Hypothesis: mTORC1 activity sets the composition and release rate of extracellular vesicles (EVs), thereby tuning the balance between tissue‑level cooperation and cell‑autonomous survival. When mTORC1 is active, EVs are enriched in growth‑promoting cargos such as miR‑21, cyclin D1 mRNA, and phosphorylated AKT, reinforcing paracrine signals that support proliferation, differentiation, and extracellular matrix production—functions we interpret as the 'civilizational' mode of multicellularity.

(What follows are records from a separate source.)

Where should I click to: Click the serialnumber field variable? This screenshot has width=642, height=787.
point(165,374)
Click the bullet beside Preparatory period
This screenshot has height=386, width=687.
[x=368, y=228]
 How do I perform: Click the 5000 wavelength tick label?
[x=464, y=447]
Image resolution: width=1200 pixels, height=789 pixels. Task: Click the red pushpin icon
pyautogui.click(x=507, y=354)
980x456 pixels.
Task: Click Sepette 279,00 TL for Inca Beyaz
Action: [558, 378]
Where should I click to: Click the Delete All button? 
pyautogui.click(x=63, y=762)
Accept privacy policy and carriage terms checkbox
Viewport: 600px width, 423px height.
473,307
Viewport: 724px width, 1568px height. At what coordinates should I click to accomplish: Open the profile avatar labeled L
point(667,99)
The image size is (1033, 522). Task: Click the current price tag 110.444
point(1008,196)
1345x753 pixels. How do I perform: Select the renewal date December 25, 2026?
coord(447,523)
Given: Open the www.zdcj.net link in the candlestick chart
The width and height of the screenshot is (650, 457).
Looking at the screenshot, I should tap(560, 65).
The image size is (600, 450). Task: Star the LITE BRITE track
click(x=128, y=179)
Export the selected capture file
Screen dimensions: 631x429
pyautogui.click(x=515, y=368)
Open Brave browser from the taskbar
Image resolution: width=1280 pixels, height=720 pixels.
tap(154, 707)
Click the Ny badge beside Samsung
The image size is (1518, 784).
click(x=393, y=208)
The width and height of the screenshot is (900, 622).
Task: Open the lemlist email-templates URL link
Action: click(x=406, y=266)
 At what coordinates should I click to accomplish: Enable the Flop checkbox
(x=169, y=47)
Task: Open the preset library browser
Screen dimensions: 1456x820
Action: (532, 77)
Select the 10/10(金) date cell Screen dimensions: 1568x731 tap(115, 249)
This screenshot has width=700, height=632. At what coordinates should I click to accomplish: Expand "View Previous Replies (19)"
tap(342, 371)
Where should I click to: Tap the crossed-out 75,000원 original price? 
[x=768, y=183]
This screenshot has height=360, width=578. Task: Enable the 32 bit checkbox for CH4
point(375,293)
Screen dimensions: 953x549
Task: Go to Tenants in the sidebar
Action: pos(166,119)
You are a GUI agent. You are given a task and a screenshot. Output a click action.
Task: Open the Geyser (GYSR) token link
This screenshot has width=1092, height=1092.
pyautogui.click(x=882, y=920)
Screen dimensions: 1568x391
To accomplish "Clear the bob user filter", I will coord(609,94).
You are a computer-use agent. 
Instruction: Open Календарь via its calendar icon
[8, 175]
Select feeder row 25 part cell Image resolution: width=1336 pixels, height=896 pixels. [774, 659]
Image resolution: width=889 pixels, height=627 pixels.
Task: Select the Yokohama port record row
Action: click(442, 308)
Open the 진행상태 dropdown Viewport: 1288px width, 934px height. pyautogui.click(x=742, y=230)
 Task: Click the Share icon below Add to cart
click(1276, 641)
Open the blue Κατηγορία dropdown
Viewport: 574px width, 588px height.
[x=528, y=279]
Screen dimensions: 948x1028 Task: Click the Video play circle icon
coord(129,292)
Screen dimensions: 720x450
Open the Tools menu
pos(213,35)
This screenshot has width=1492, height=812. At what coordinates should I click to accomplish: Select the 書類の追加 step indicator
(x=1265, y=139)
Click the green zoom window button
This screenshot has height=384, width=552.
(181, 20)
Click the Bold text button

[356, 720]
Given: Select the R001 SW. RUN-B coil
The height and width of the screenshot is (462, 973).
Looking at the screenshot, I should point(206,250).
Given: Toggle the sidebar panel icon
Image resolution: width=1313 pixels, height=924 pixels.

When mTORC1 is inhibited, EV cargo shifts toward stress‑responsive molecules including miR‑125b, HSP70, and LC3‑II, reflecting autophagic components and danger‑associated signals that promote cell‑intrinsic maintenance but reduce cooperative signaling. This shift explains why chronic mTOR suppression extends lifespan yet impairs wound healing and vaccine response: the tissue loses its ability to broadcast growth cues while retaining internal repair mechanisms. Intermittent or low‑dose rapamycin, which preferentially attenuates mTORC1 while sparing mTORC2, would preserve a mixed EV phenotype—enough cooperative cargo to sustain regeneration, yet sufficient stress cargo to limit damage accumulation. The hypothesis is testable by comparing EV isolates from young, old, and rapamycin‑treated mice under continuous versus intermittent dosing. Predictions: (1) continuous rapamycin reduces EV‑associated miR‑21 and increases LC3‑II relative to controls; (2) intermittent rapamycin restores miR‑21 to near‑baseline levels while keeping LC3‑II elevated; (3) functional assays show that serum from intermittently treated animals stimulates fibroblast proliferation more than serum from continuously treated animals, yet both suppress ROS production in stressed cells. Falsification would occur if EV cargo composition does not track mTORC1 activity as described, or if intermittent dosing fails to improve regenerative readouts despite maintaining the predicted EV signature.

Mechanistically, mTORC1 phosphorylates the Rab GTPase‑activating protein TBC1D15, limiting Rab7‑active GTP and thereby biasing MVB formation toward exosomes rich in RNA‑binding proteins; inhibition leads to accumulation of active Rab7, promoting ILV loading of LC3‑II and HSP70. Additionally, mTORC1 suppresses neutral sphingomyelinase 2 (nSMase2) activity; its release upon inhibition raises ceramide, favoring ceramide‑rich microdomains that encapsulate stress‑laden cargos. These connections provide a direct biochemical route whereby the dial remodels EV content.